__PROBLEM DESCRIPTION__.
Only the lines from the start of the entries up to and including the line with "Image resolution: width=296" should be written out, exactly as they stand.

———

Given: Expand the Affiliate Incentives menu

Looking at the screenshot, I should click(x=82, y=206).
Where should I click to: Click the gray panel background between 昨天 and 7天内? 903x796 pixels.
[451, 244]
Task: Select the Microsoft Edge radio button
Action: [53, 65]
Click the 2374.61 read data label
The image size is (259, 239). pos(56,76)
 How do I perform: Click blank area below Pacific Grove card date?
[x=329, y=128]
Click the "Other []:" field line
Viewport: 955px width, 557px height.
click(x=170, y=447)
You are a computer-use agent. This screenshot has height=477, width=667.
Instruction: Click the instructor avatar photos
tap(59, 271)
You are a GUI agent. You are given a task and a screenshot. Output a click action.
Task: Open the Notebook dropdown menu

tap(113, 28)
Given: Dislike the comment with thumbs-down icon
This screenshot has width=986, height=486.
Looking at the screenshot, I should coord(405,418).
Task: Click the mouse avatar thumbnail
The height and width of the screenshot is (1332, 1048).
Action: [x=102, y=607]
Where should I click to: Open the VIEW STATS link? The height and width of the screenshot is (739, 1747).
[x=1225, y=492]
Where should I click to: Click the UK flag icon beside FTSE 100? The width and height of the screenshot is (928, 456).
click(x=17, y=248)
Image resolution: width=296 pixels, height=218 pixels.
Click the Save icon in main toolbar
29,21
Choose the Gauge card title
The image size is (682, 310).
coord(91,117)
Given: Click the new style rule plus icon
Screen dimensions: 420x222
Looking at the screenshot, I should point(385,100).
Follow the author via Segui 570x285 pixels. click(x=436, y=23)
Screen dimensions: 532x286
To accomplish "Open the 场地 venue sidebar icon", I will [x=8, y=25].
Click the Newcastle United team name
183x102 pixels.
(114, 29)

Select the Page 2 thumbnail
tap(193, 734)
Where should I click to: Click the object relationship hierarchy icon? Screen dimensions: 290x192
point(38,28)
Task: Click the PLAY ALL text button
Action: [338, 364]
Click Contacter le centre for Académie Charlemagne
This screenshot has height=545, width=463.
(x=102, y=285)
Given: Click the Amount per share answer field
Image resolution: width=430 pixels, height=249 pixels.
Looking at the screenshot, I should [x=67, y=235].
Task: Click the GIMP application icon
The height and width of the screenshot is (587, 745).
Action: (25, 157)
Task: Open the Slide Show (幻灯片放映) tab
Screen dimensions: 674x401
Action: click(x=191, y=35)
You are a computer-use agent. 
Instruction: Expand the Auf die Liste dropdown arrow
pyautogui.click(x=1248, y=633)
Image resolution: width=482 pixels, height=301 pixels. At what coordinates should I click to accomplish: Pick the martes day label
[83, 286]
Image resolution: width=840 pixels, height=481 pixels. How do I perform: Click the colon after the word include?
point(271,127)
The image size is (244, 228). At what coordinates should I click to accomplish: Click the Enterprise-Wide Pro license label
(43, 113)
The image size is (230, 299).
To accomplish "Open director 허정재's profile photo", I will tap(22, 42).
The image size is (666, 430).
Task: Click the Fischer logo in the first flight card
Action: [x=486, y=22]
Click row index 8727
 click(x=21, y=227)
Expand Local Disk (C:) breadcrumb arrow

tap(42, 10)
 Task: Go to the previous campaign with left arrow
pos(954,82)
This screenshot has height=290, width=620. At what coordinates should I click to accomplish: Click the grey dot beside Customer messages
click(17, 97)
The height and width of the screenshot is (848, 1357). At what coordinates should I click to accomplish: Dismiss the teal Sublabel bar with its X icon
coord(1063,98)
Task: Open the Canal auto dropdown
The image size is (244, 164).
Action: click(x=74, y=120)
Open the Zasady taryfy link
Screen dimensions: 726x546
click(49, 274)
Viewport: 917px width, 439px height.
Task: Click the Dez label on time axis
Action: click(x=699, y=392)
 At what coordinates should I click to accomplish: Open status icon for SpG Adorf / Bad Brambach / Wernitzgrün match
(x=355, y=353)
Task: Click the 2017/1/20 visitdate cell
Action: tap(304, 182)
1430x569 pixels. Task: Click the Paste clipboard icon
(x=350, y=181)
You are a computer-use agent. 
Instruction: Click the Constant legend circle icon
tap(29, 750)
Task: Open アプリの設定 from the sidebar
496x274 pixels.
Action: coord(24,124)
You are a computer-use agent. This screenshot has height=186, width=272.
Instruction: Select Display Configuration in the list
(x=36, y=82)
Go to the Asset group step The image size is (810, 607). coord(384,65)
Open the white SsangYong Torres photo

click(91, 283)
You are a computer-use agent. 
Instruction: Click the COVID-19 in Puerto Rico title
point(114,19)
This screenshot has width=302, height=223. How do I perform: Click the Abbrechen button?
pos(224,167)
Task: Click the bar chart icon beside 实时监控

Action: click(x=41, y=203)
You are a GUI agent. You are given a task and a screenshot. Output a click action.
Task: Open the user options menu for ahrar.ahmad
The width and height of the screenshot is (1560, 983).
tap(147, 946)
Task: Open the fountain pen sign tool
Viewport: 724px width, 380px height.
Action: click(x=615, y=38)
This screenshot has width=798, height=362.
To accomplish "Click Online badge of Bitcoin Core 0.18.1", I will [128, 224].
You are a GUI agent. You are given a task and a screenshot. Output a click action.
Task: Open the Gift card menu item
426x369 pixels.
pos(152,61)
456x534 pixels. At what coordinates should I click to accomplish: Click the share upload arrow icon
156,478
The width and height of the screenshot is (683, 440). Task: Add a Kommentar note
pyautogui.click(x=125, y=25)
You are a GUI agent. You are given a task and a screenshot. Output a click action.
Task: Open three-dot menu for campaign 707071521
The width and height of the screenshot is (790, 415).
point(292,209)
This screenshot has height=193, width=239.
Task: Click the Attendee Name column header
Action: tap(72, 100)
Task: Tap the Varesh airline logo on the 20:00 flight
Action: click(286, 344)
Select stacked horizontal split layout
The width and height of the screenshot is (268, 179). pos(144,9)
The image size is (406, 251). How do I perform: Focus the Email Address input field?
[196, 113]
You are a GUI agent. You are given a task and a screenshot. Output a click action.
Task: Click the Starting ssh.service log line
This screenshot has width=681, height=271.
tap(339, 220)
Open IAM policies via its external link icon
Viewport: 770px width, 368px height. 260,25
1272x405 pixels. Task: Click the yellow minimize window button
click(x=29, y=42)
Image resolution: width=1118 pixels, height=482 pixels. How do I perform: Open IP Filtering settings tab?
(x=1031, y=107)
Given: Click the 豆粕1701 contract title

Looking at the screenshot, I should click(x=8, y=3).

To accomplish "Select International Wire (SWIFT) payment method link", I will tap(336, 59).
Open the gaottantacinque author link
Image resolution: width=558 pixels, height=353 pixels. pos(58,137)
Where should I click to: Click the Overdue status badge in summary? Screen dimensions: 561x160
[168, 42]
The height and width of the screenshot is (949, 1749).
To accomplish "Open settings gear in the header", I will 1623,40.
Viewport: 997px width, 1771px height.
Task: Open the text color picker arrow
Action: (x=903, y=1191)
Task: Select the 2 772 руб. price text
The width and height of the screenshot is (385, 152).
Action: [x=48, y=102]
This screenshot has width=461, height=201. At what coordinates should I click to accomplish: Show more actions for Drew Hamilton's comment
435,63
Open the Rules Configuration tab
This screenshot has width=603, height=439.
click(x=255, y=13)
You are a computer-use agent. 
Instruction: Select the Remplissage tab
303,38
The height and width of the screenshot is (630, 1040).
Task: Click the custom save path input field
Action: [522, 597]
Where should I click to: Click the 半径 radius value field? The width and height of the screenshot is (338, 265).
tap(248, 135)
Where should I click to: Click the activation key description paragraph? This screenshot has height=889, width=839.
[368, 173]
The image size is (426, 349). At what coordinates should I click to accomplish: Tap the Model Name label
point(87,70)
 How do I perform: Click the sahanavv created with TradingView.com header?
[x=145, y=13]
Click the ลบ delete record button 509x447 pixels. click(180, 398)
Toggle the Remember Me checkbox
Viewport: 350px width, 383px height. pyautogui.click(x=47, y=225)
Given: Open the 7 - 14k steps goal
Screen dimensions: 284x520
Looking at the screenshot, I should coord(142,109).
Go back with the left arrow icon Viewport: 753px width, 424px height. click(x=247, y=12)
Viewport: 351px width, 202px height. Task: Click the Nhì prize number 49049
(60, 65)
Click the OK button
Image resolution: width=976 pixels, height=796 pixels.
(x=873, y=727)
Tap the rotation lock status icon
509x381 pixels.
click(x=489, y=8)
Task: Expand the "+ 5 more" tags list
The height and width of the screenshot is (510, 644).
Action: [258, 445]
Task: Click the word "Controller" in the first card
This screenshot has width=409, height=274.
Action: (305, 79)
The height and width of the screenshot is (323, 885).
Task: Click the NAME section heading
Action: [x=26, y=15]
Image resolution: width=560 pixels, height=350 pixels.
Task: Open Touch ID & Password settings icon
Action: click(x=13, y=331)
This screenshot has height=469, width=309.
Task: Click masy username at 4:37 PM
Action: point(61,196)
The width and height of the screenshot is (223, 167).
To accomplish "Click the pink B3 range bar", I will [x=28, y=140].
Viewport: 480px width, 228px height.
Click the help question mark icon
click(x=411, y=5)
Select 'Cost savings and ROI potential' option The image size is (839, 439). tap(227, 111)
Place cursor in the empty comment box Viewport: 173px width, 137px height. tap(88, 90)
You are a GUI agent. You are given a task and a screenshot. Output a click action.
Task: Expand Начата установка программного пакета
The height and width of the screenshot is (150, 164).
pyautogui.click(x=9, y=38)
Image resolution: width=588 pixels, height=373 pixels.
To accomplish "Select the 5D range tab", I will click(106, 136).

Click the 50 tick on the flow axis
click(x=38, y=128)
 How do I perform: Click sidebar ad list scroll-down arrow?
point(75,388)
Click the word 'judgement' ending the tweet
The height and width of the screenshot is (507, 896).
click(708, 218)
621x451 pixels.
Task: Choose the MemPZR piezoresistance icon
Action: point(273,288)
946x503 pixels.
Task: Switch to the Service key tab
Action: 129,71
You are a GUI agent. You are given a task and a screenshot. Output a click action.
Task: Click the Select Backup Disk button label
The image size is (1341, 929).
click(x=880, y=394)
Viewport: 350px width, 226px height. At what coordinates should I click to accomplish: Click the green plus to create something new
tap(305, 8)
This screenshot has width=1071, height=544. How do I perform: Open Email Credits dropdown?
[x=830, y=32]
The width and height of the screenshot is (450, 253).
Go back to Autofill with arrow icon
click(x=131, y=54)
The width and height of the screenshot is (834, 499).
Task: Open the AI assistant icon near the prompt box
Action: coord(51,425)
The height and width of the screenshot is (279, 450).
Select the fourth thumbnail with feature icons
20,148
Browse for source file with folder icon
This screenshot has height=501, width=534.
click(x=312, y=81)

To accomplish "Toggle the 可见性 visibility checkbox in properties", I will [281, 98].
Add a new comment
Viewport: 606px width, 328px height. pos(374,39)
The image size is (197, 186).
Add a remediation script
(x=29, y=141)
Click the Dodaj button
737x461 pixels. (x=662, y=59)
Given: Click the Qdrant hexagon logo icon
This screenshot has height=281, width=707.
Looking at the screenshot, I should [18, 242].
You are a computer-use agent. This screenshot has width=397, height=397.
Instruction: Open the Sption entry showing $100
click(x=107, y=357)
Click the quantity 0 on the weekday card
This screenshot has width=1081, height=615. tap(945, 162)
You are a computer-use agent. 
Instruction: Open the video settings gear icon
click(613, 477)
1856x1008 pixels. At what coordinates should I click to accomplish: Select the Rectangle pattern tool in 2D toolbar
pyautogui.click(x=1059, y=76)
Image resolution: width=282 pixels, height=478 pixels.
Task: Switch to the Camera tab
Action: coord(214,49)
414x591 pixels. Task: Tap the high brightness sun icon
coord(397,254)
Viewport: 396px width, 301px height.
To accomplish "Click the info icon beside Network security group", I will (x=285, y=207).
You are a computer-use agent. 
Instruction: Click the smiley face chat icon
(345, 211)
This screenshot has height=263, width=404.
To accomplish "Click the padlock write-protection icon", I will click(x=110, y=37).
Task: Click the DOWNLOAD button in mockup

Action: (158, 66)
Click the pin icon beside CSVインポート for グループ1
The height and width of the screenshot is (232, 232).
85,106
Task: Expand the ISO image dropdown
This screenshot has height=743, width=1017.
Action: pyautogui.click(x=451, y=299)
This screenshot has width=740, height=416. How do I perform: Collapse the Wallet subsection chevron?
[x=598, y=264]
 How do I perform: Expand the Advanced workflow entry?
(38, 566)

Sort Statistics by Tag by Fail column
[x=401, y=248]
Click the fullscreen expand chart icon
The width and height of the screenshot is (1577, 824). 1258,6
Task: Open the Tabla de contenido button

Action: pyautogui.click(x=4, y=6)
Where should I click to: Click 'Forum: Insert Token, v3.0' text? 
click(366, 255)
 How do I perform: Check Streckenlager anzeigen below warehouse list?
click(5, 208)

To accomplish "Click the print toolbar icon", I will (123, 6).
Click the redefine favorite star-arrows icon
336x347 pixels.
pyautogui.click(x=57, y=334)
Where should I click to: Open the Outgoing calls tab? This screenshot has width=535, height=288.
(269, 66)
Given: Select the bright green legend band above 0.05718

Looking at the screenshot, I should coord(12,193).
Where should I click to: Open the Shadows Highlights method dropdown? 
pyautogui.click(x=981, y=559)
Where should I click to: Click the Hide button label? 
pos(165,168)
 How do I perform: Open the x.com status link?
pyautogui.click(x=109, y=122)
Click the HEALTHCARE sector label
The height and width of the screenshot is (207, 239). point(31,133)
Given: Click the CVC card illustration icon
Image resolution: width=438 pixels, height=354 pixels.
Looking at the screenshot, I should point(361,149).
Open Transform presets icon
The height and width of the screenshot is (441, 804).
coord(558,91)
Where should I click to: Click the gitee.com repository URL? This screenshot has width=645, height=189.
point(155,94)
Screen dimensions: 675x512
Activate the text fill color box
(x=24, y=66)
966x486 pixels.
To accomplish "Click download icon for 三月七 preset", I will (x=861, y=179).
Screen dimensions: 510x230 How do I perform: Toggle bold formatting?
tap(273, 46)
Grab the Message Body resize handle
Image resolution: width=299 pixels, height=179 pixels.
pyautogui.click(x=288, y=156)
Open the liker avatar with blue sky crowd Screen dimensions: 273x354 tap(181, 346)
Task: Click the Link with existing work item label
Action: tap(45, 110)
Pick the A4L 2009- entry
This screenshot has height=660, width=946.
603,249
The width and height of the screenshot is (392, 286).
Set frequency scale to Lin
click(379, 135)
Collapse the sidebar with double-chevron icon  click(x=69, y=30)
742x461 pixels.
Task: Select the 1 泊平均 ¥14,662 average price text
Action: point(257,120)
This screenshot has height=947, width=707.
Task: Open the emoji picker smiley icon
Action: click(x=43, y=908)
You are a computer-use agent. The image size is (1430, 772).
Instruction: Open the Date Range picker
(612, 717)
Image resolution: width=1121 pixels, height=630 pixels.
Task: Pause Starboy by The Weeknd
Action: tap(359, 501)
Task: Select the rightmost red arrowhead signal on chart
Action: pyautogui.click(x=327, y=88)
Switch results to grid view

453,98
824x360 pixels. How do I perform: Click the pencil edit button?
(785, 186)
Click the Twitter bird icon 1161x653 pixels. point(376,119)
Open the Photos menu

———

__RESULT__.
Given: Expand the Affiliate Incentives menu

Looking at the screenshot, I should click(x=82, y=206).
Where should I click to: Click the gray panel background between 昨天 and 7天内? 903x796 pixels.
[451, 244]
Task: Select the Microsoft Edge radio button
Action: [53, 65]
Click the 2374.61 read data label
The image size is (259, 239). pos(56,76)
 How do I perform: Click blank area below Pacific Grove card date?
[x=329, y=128]
Click the "Other []:" field line
Viewport: 955px width, 557px height.
click(x=170, y=447)
You are a computer-use agent. This screenshot has height=477, width=667.
Instruction: Click the instructor avatar photos
tap(59, 271)
You are a GUI agent. You are given a task and a screenshot. Output a click action.
Task: Open the Notebook dropdown menu

tap(113, 28)
Given: Dislike the comment with thumbs-down icon
This screenshot has width=986, height=486.
Looking at the screenshot, I should coord(405,418).
Task: Click the mouse avatar thumbnail
The height and width of the screenshot is (1332, 1048).
Action: [x=102, y=607]
Where should I click to: Open the VIEW STATS link? The height and width of the screenshot is (739, 1747).
[x=1225, y=492]
Where should I click to: Click the UK flag icon beside FTSE 100? The width and height of the screenshot is (928, 456).
click(x=17, y=248)
Image resolution: width=296 pixels, height=218 pixels.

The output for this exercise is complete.